Subgroups of individuals living with multiple sclerosis: Implications for intervention.

TitleSubgroups of individuals living with multiple sclerosis: Implications for intervention.
Publication TypeJournal Article
AuthorsAmtmann D, Johnson KL, Kuehn CM, Hinton K, Ehde DM, Kraft GH
JournalInternational Journal of MS Care

Three research questions were investigated: 1. Can reliable subgroups in a population of individuals with MS be identified? 2. Can membership in these groups be predicted by levels of disability? 3. Do characteristics of these subgroups suggest different interventions? MS symptoms vary by time and by individual. MS symptoms' variability, pattern and impact on functioning suggest different subgroups exist in the population. We used latent variable analysis to examine how disease history, symptoms, health care, health status, depression, coping, and use of immunomodulating therapies (IMT) clustered in a sample of 550 individuals with MS from Eastern Washington State. Variables in the model described physical, cognitive, and social aspects of functioning. The four-subgroup model had the best fit. Group 1 (n=159) had an average MS duration of 12 years, Group 2 (n=102) 14 years, and Group 3 (n=143) 20 years.
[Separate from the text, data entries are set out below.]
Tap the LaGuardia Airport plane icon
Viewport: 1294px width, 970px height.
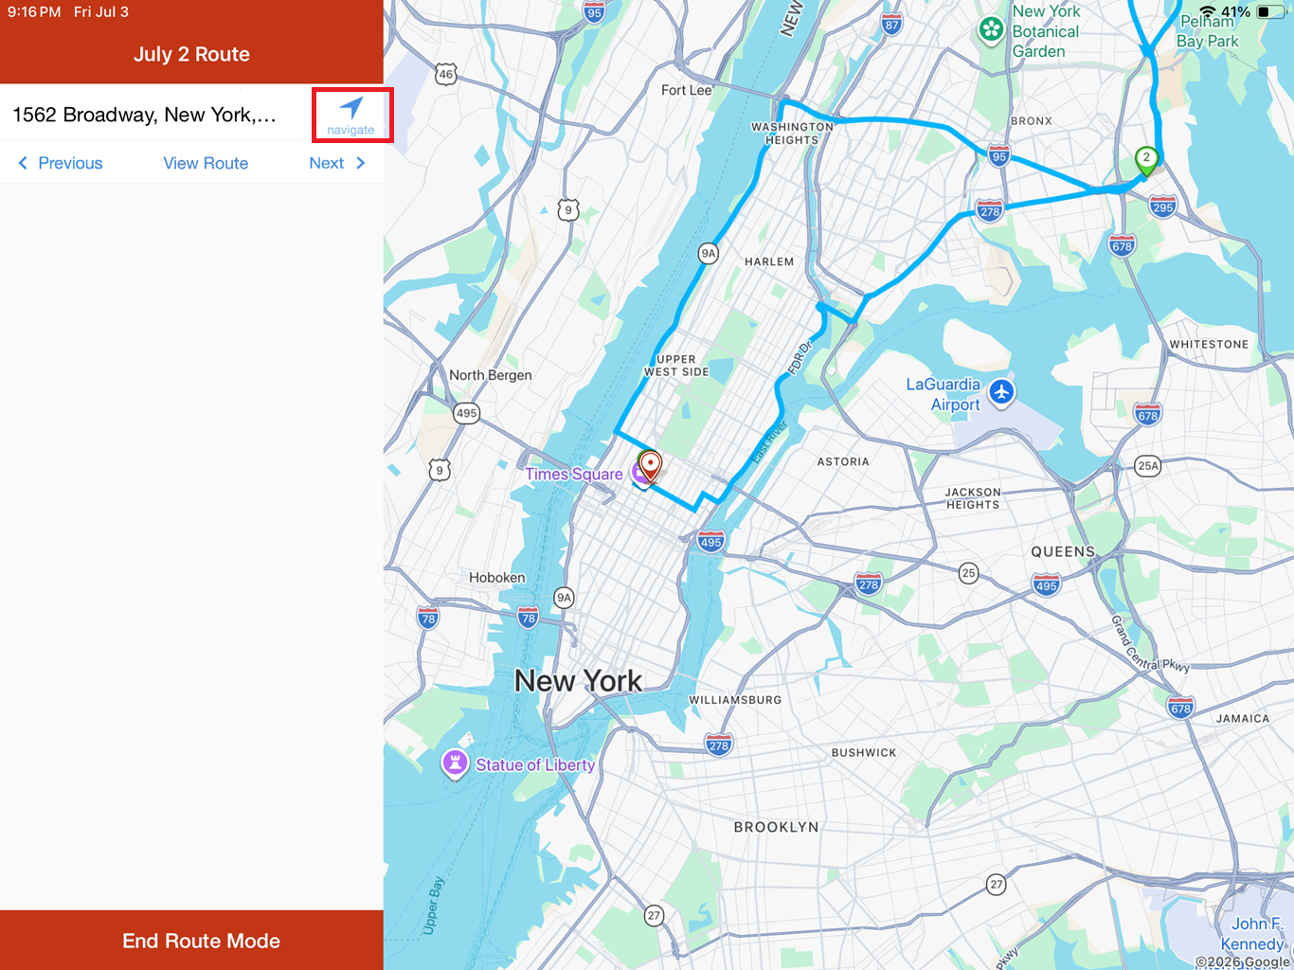coord(1001,392)

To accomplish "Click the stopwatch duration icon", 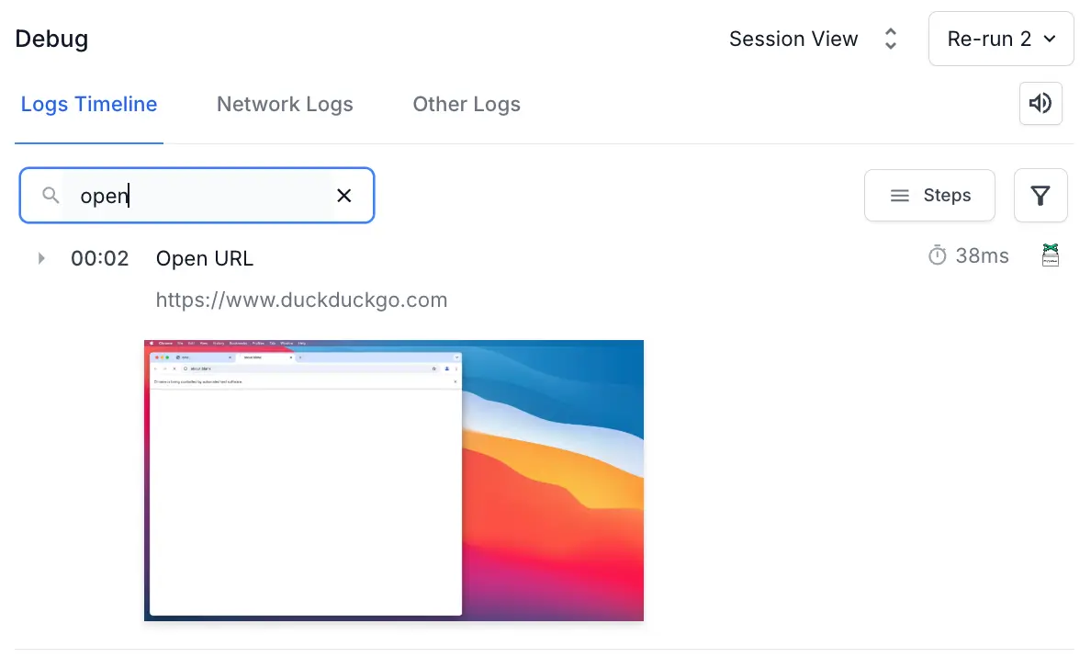I will [x=937, y=255].
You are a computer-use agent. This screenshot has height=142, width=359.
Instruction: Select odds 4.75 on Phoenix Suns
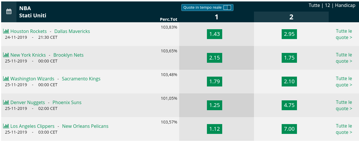289,105
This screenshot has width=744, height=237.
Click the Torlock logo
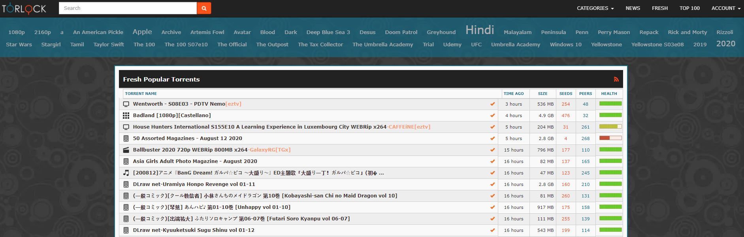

The membership in the three groups could be predicted by the disease severity, e.g., the longer the duration, the higher the EDSS score, and the more symptoms subgroup members endorsed. All three groups endorsed good coping with MS, low levels of depression, and good perceived social support. Group 4 (n=138, duration = 10 years) did not follow this pattern, reporting the shortest MS duration, but the highest levels of pain, fatigue, heat sensitivity and depression. Their overall quality of life, coping with MS, and participation in important activities was also the poorest. The largest proportion of the individuals in this subgroup (62%) reported using IMT. In general, Group 4 seemed to be considerably more distressed than could be predicted by EDSS scores or duration. Preliminary findings suggest that early interventions should be aimed at reducing depression, anxiety, improving coping skills, and increasing social support. Many other complex research questions in MS could be addressed by using latent variable modeling.